MSPs are pressing ministers on holding a public inquiry into the Glasgow School of Art (GSA) fires.

Their letter to the culture secretary Angus Robertson follows the completion of an investigation which failed to find a cause into blaze in 2018 that destroyed the world-renowned Mackintosh building - which at the time was undergoing £35 million restoration work from a fire four years earlier.

Holyrood's culture committee originally called for a public inquiry with judicial powers in 2019 into the circumstances surrounding the two fires once the probe by the Scottish Fire and Rescue Service into the second blaze had been completed.

They also wanted the inquiry to examine the risks posed by fire in historic buildings across Scotland and the ability of custodians to manage these properties - drawing on the lessons learned from the GSA.

Glasgow Times: Glasgow School of Art

The Glasgow School of Art pictured the day before the first fire in May 2014. Photograph Colin Mearns

The committee found that in the period up to the 2014 fire, GSA appeared not to have specifically addressed a heightened risk of fire to the Mackintosh building and was not convinced an adequate risk management approach had been taken by the art school with specific regard to the building.

MSPs were also concerned about the length of time taken for a mist suppression system to be installed in the Mackintosh building and questioned whether more could have been done in the interim period to protect the building.

In a letter to Robertson, Clare Adamson, convener of Holyrood's current culture committee, has press him for an update on a public inquiry into the heritage disasters.

"I am writing to you following recent publication of the Scottish Fire and Rescue Service’s Fire (SFRS) Investigation Report into the second fire at the Glasgow School of Art (GSA) Mackintosh building," she wrote to him in a letter sent yesterday.

"Our predecessor committee – the culture, tourism, Europe and external relations (CTEER) committee – undertook an inquiry to ascertain what lessons could be learned from the second fire. The Committee’s report, The Glasgow School of Art Mackintosh Building: The loss of a national treasure, was published in March 2019, and stated:

“The Committee considers from the evidence gathered that the Mackintosh fires raise a host of associated issues which go beyond the cause of the fire itself and as such require further examination.”

Glasgow Times:

The Glasgow School of Art on fire in May 2014.  Photograph Colin Templeton

"Furthermore, in its Legacy Report, published at the end of session 5, the CTEER committee concluded: 'The committee highlights the recommendation, to a successor committee, that after the conclusion of the SFRS investigation, the Scottish Government should establish a public inquiry with judicial powers into the 2014 and 2018 fires at the Glasgow School of Art.

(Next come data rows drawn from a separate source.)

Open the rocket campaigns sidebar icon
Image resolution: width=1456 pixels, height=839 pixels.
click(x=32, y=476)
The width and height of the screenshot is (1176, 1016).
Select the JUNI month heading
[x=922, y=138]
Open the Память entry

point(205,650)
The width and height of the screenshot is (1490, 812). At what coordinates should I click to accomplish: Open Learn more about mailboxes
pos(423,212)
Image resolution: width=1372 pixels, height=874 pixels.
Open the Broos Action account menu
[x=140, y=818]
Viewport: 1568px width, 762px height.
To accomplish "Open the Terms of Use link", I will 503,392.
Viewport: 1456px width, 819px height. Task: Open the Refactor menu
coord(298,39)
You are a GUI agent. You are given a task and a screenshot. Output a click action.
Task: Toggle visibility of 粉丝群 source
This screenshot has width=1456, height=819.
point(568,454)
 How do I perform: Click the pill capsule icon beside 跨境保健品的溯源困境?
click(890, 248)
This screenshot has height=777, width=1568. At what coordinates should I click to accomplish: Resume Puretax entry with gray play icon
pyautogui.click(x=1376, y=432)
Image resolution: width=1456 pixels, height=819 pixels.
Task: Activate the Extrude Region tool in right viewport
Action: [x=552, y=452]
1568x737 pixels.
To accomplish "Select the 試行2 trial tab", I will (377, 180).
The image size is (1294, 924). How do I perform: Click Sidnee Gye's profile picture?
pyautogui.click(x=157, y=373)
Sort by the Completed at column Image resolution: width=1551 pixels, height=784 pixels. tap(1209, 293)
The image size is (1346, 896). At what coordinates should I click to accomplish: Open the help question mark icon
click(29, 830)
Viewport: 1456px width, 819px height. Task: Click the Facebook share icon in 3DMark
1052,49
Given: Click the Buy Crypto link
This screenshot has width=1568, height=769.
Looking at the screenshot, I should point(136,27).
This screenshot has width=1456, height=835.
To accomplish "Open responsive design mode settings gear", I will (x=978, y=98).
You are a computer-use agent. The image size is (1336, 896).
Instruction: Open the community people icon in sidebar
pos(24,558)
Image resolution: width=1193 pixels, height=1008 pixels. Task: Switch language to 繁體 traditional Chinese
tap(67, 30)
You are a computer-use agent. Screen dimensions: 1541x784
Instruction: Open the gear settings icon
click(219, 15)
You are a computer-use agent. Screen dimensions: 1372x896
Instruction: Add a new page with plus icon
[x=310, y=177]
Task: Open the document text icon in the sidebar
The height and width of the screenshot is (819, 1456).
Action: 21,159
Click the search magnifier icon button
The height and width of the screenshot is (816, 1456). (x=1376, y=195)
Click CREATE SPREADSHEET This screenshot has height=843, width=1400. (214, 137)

"The inquiry should also examine the risks posed by fire in historic buildings nationally and the ability of custodians to manage these properties, drawing on the lessons learned from the GSA. In response to the committee’s report, the Scottish Government committed to explore what options there may be to carry out a fire mitigation review of A listed buildings in public and major institutional ownership.

"The Committee understands this work is ongoing and is being carried out in conjunction with Historic Environment Scotland. Our successor may consider it appropriate to write requesting an update regarding this work.'"

Glasgow Times:

Culture Secretary Angus Robertson 

Adamson added: "Having now considered the matter, my own Committee has agreed, in the first instance, to write to the Scottish Government requesting an update in light of the SFRS report. We would welcome your response at the earliest opportunity."

The second blaze broke out on 15 June 2018 but following an investigation lasting more than three years, the final report published last month concluded that the cause of the second blaze remained "undetermined".

It said this was due to extensive damage and the destruction of evidence. The art school said it "shared the regret" that the exact cause of the fire had not been identified and would take time to consider the report and its recommendations.

In her committee report in 2019, the then convener Joan McAlpine said: “The board of Glasgow School of Art were custodians of this magnificent building, one of the most significant to Scotland’s rich cultural heritage. They had a duty to protect Mackintosh’s legacy.

“Glasgow School of Art itself must learn lessons from its role in presiding over the building, given that two devastating fires occurred within their estate in such a short space of time.”

The devastating blaze that ripped through the famous Charles Rennie Mackintosh-designed building in June 2018 also spread to nearby premises on the city’s busy Sauchiehall Street.

Art school bosses have previously said they are confident the Mackintosh will be rebuilt.

An investigation into the May 2014 fire, which reported in November that year, found that the first blaze began when flammable gases from a foam canister used in a student project were ignited.

The Scottish Government have been approached for comment.